심층 연구 에이전트는 대규모 언어 모델(LLM) 기반 시스템으로, 자율적이고 다단계의 과학적 추론을 위해 설계되었으며 물리 과학 분야의 연구 가속화에 큰 잠재력을 지닌다. 그러나 이 도메인 내에서 해당 시스템의 역량에 대한 포괄적이고 심층적인 평가는 여전히 부족한 실정이다. 이러한 격차를 해소하기 위해, 우리는 PhySciBench를 소개한다. 이는 물리 과학 연구에 매우 밀접한 벤치마크로, 물리학과 화학 간에 균형을 이루며 실제 과학 워크플로를 반영하는 여섯 가지 과제 범주에 걸친 200개의 전문가 선별 질문으로 구성된다. PhySciBench에서 최첨단 모델과 에이전트 시스템을 평가한 결과, 가장 강력한 기준 모델인 Gemini Deep Research조차 33.5%의 정확도에 그치는 제한된 성능을 보였다. 오류 사례 분석을 통해 세 가지 반복적 결함, 즉 확장된 추론 체인의 취약성, 단계 간 제한된 지식 전이, 물리 기반 자체 검증의 부재가 확인되었다. 이러한 발견에 착안하여 우리는 적응형 계획 루프, 이중 세분화 메모리, 계층적 물리 기반 반성 메커니즘을 갖춘 모듈형 다중 에이전트 프레임워크인 DelveAgent를 개발하였다. 네 가지 과학 벤치마크에서 DelveAgent는 정확도를 최대 7.5%포인트 향상시키는 동시에 추론 비용을 가장 강력한 기준 모델의 약 3분의 1 수준으로 절감하였다. 이러한 결과는 PhySciBench가 물리 과학 분야의 AI 시스템을 평가하는 중요한 벤치마크로서의 의의를 입증하며, 구조적 전문화가 자율적 과학 연구의 신뢰성을 효과적으로 향상시킬 수 있음을 보여준다.

English

Deep research agents are Large Language Model (LLM)-based systems designed for autonomous, multi-step scientific reasoning, and they hold immense potential for accelerating research in the physical sciences. However, comprehensive and in-depth evaluations of their capabilities within this domain remain lacking. To address this gap, we introduce PhySciBench, a benchmark highly relevant to physical science research, comprising 200 expert-curated questions, balanced between physics and chemistry, across six task categories that reflect real-world scientific workflows.
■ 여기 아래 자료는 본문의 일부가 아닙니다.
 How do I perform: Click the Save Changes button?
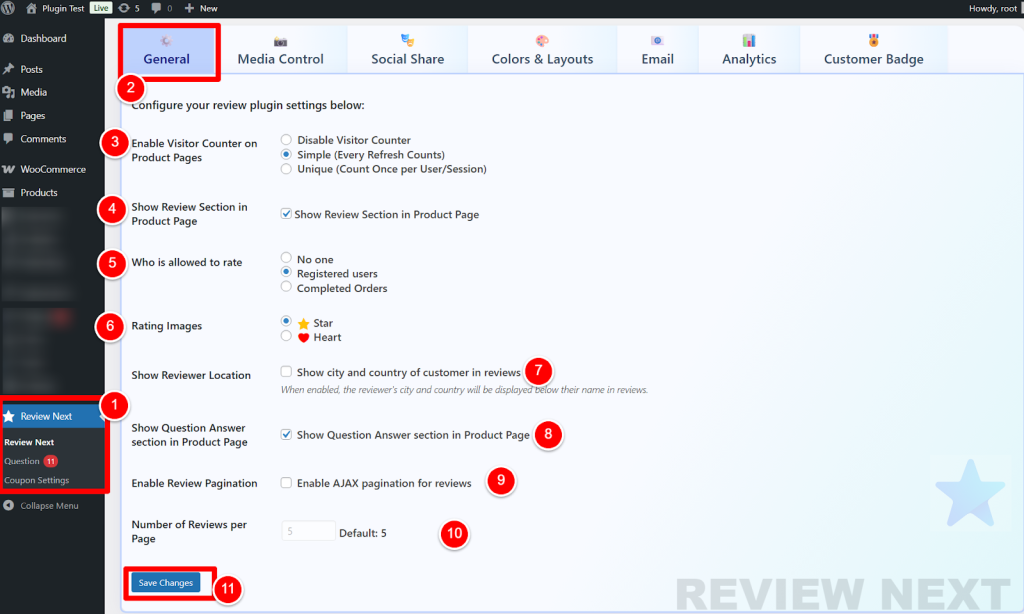166,583
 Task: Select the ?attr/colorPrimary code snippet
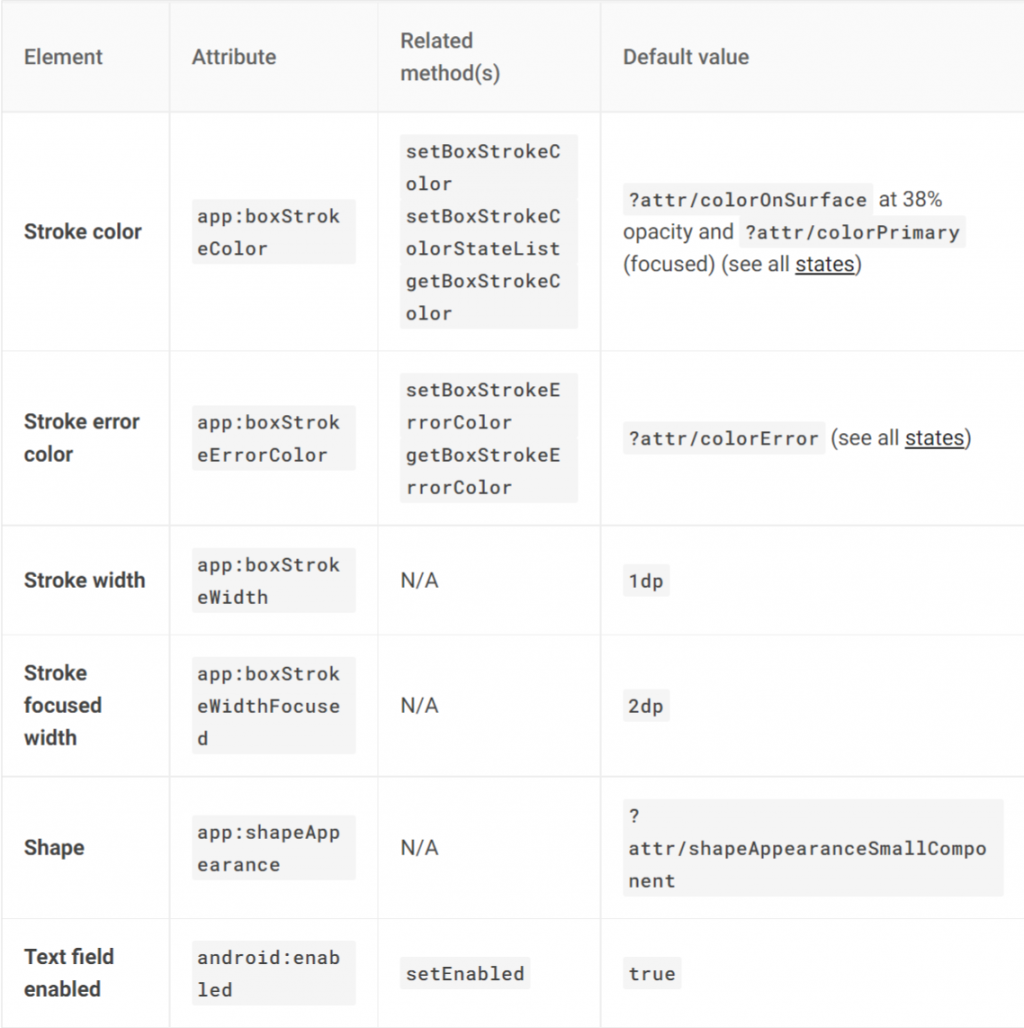click(x=852, y=232)
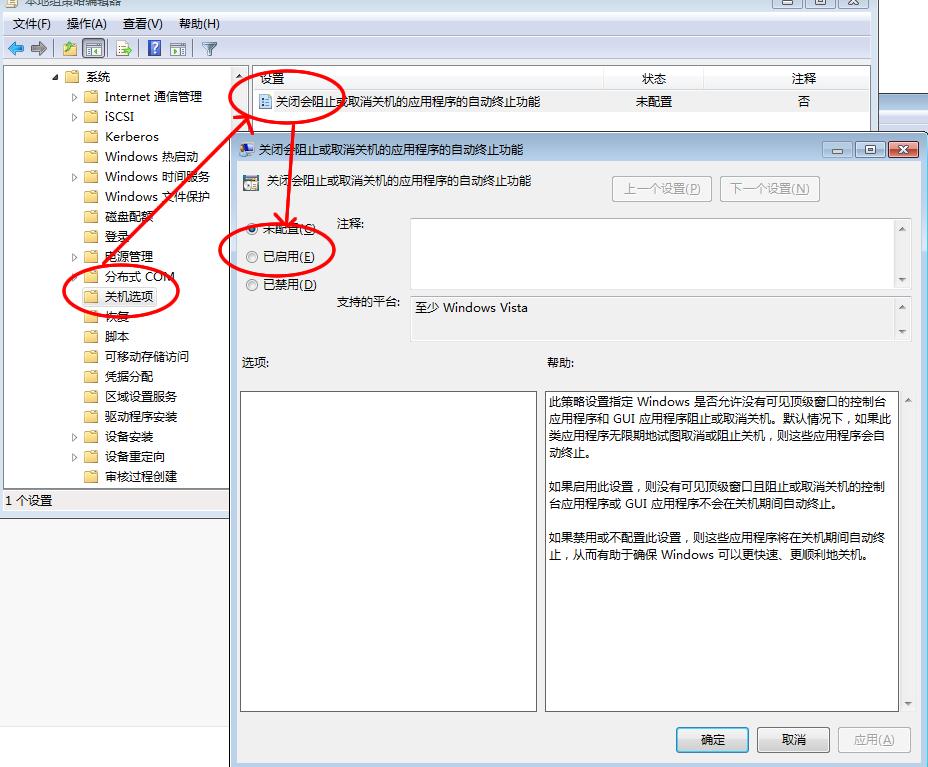Image resolution: width=928 pixels, height=767 pixels.
Task: Click the 下一个设置 button
Action: 769,188
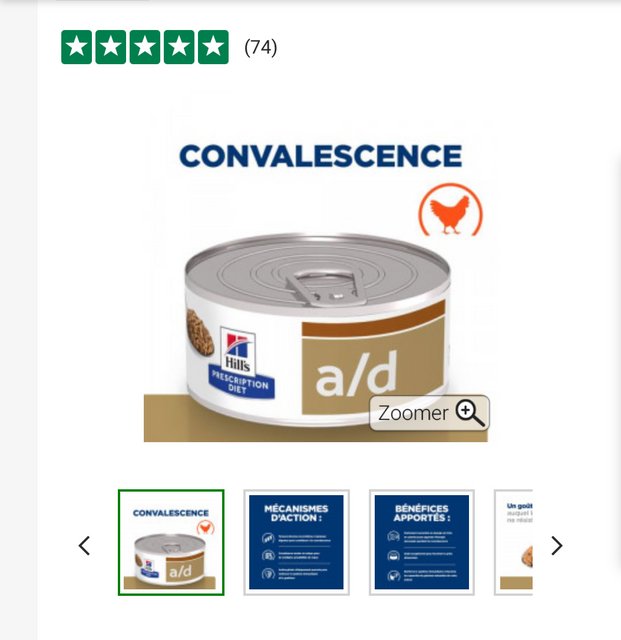This screenshot has height=640, width=621.
Task: Select the Convalescence can thumbnail
Action: tap(171, 542)
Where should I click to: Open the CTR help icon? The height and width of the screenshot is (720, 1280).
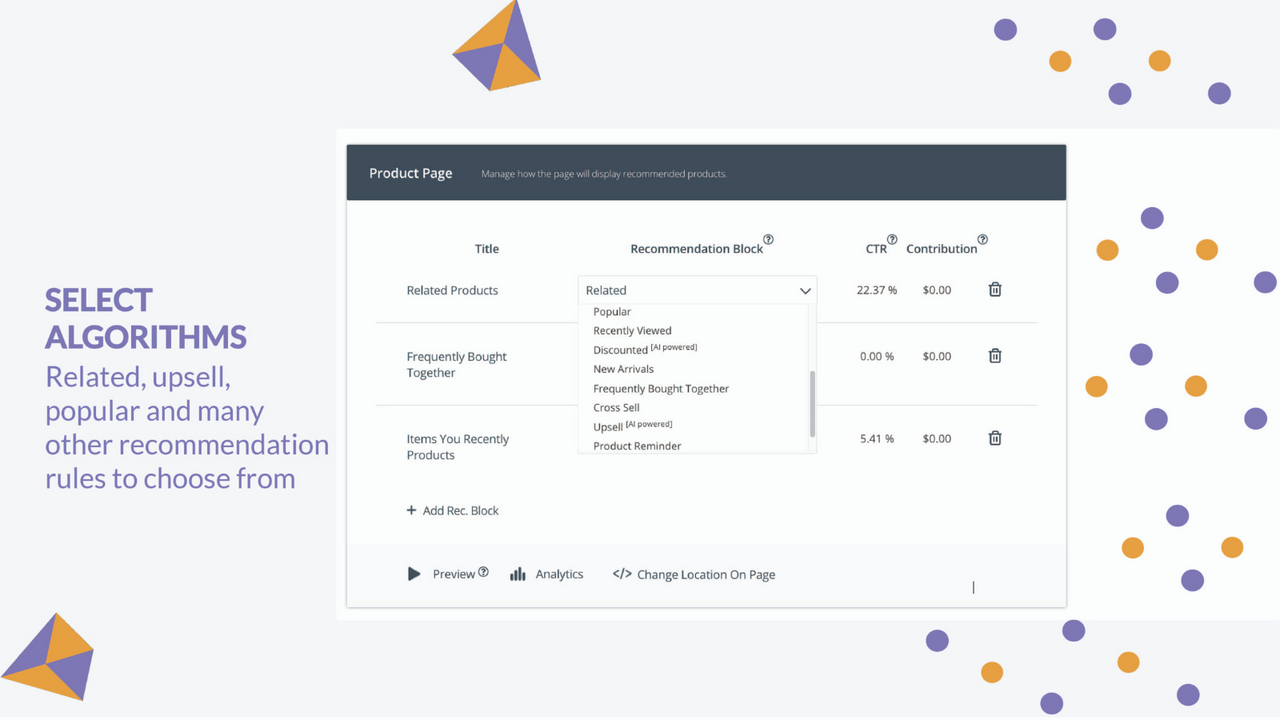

Evaluations of state-of-the-art models and agent systems on PhySciBench reveal limited performance; even the strongest baseline, Gemini Deep Research, achieves an accuracy of only 33.5%. Analysis of failure cases identifies three recurrent deficiencies: fragility in extended reasoning chains, limited knowledge transfer across steps, and a lack of physics-grounded self-verification. Motivated by these findings, we develop DelveAgent, a modular multi-agent framework equipped with an adaptive planning loop, dual-granularity memory, and a hierarchical physics-grounded reflection mechanism. Across four scientific benchmarks, DelveAgent improves accuracy by up to 7.5 percentage points while reducing inference costs to approximately one-third of the strongest baseline. These results establish the significance of PhySciBench as a critical benchmark for evaluating AI systems in the physical sciences and demonstrate that architectural specialization can effectively enhance the reliability of autonomous scientific research.